**Work required:**
Read the data that follows. Then repeat it exactly.

**Source material:**
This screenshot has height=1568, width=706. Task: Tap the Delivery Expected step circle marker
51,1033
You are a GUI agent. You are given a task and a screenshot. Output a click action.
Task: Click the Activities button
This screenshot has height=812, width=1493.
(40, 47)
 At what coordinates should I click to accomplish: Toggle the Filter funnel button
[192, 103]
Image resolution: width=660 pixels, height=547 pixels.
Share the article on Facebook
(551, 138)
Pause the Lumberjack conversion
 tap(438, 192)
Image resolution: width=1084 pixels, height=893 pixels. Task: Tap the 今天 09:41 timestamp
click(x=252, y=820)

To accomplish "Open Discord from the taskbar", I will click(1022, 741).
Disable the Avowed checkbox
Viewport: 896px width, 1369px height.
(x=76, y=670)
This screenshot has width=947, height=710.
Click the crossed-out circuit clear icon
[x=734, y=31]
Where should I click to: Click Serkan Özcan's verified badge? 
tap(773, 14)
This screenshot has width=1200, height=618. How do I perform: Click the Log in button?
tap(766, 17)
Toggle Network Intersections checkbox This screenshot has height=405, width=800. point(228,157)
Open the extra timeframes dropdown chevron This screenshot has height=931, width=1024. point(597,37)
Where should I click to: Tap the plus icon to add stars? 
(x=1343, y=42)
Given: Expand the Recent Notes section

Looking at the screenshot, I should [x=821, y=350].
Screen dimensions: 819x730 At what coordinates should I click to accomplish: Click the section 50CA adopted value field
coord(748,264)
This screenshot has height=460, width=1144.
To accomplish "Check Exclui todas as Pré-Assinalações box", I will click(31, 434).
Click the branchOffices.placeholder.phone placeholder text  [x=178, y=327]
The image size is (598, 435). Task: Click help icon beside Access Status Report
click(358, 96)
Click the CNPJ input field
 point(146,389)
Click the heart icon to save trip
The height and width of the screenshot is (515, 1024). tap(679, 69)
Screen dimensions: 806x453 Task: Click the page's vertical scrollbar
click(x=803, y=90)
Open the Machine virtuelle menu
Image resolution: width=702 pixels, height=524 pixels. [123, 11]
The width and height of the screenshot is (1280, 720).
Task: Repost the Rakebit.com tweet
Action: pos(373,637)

**The answer:**
This screenshot has height=1568, width=706. Task: Tap the Delivery Expected step circle marker
51,1033
You are a GUI agent. You are given a task and a screenshot. Output a click action.
Task: Click the Activities button
This screenshot has height=812, width=1493.
(40, 47)
 At what coordinates should I click to accomplish: Toggle the Filter funnel button
[192, 103]
Image resolution: width=660 pixels, height=547 pixels.
Share the article on Facebook
(551, 138)
Pause the Lumberjack conversion
 tap(438, 192)
Image resolution: width=1084 pixels, height=893 pixels. Task: Tap the 今天 09:41 timestamp
click(x=252, y=820)

To accomplish "Open Discord from the taskbar", I will click(1022, 741).
Disable the Avowed checkbox
Viewport: 896px width, 1369px height.
(x=76, y=670)
This screenshot has width=947, height=710.
Click the crossed-out circuit clear icon
[x=734, y=31]
Where should I click to: Click Serkan Özcan's verified badge? 
tap(773, 14)
This screenshot has width=1200, height=618. How do I perform: Click the Log in button?
tap(766, 17)
Toggle Network Intersections checkbox This screenshot has height=405, width=800. point(228,157)
Open the extra timeframes dropdown chevron This screenshot has height=931, width=1024. point(597,37)
Where should I click to: Tap the plus icon to add stars? 
(x=1343, y=42)
Given: Expand the Recent Notes section

Looking at the screenshot, I should [x=821, y=350].
Screen dimensions: 819x730 At what coordinates should I click to accomplish: Click the section 50CA adopted value field
coord(748,264)
This screenshot has height=460, width=1144.
To accomplish "Check Exclui todas as Pré-Assinalações box", I will click(31, 434).
Click the branchOffices.placeholder.phone placeholder text  [x=178, y=327]
The image size is (598, 435). Task: Click help icon beside Access Status Report
click(358, 96)
Click the CNPJ input field
 point(146,389)
Click the heart icon to save trip
The height and width of the screenshot is (515, 1024). tap(679, 69)
Screen dimensions: 806x453 Task: Click the page's vertical scrollbar
click(x=803, y=90)
Open the Machine virtuelle menu
Image resolution: width=702 pixels, height=524 pixels. [123, 11]
The width and height of the screenshot is (1280, 720).
Task: Repost the Rakebit.com tweet
Action: pos(373,637)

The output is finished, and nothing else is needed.